Recientemente, participé en una pequeña polémica sobre el secreto del éxito electoral de Javier Milei en Argentina. Mis ‘adversarios’ sostenían que la clave radicaba en su ferocidad y en sus nulos complejos a la hora de confrontar a sus antagonistas. En esencia, defendían que el éxito de Milei se sintetizaba en el grito de guerra «¡zurdos de mierda!».
Sin embargo, pienso que, si bien ese histrionismo pudo movilizar a los ya convencidos, para los demás el acierto de Milei consistió en plantear el tipo de preguntas que habría formulado Eiji Toyoda, pero trasladadas a Argentina; es decir, ¿cómo te gustaría que fuera Argentina dentro de 100 años? Esto les obligó a plantearse si la Argentina del presente, la kirchnerista, era la Argentina que querían o si, por el contrario, estaban ya en disposición, tras décadas de penurias, de apoyar la transformación que Milei les explicó durante la campaña con la claridad, perseverancia y devoción de un maestro de escuela.
Así es cómo, dicho de forma metafórica, pero creo que bastante bien traída, Milei se erigió como una especie de Toyoda político en un mar de arrogantes cortoplacistas y sinvergüenzas.
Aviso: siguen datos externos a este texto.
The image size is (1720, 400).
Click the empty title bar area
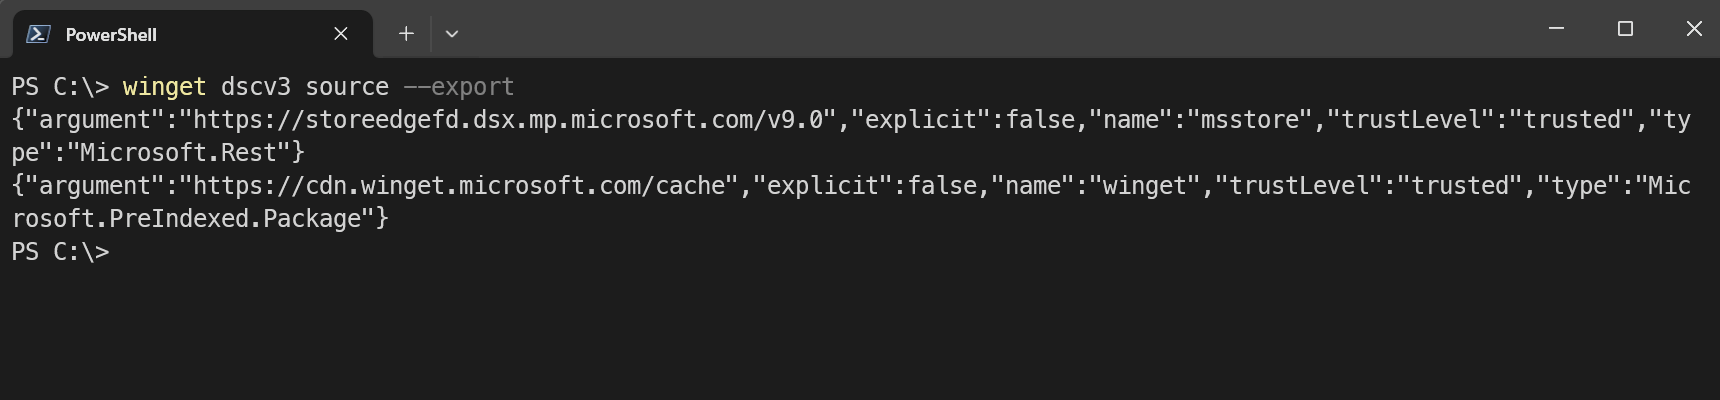point(1000,30)
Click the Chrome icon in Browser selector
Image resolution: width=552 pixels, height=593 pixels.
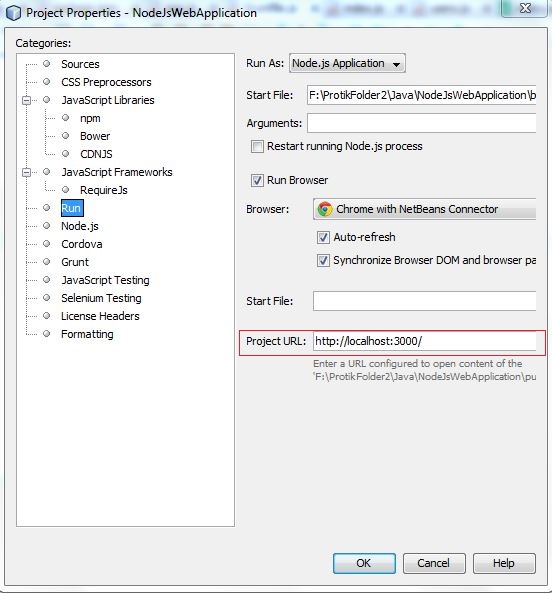[325, 209]
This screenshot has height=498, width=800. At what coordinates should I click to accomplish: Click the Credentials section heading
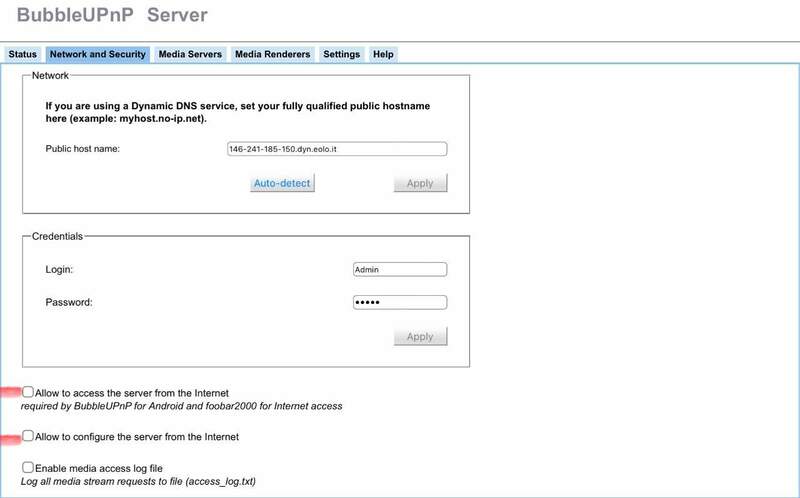pos(57,236)
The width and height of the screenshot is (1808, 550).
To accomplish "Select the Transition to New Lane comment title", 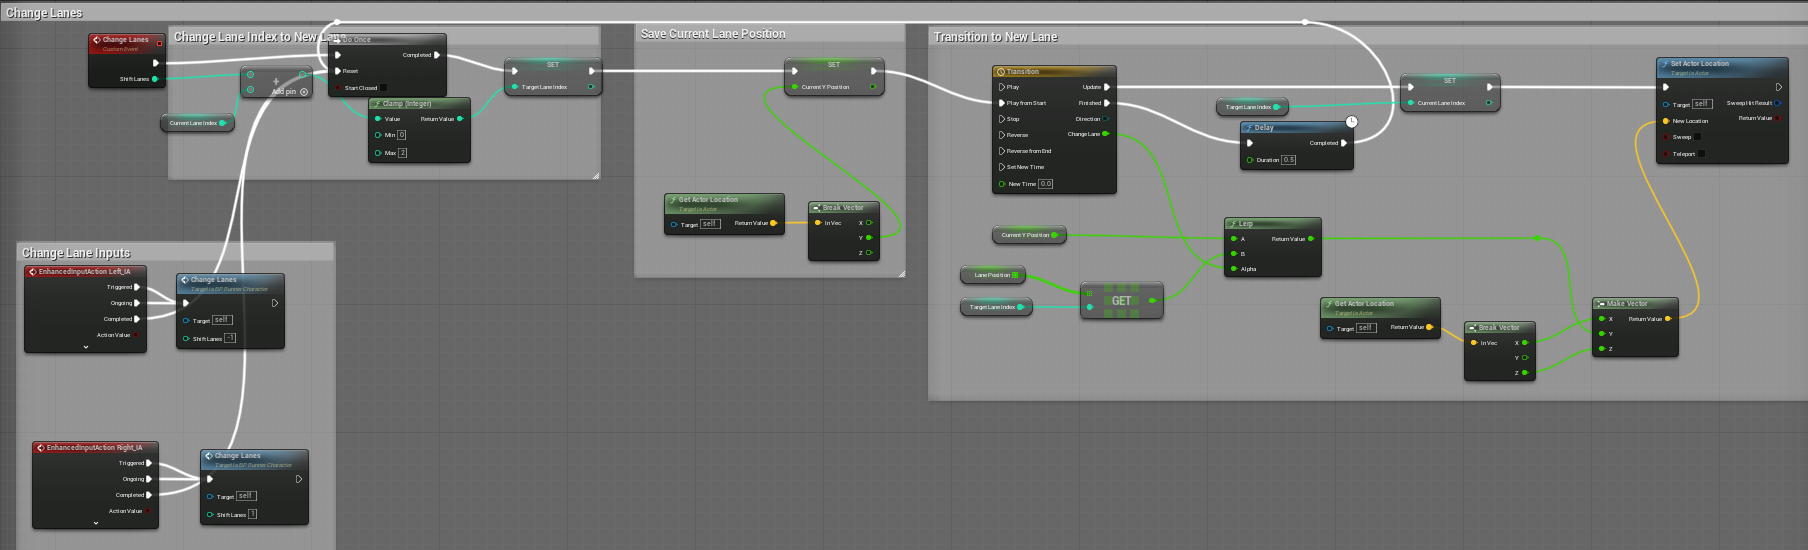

Si alguien me hubiera pronosticado hace no tanto que iba a acabar sintiendo envidia por la suerte de los argentinos, le habría llamado loco. Hoy, sin embargo, no sólo siento envidia, siento desesperación cuando observo la escasa altura de miras y la incapacidad de aprovechar, como hizo Toyoda, la principal debilidad de un presidente cesarista: la arrogancia.
Lamentablemente, no es ya que a los principales partidos parezca traerles sin cuidado lo que será España dentro de 100 años, es que, con su estrechez de miras, sus impostadas polarizaciones y tibiezas, impiden que los españoles puedan preguntárselo.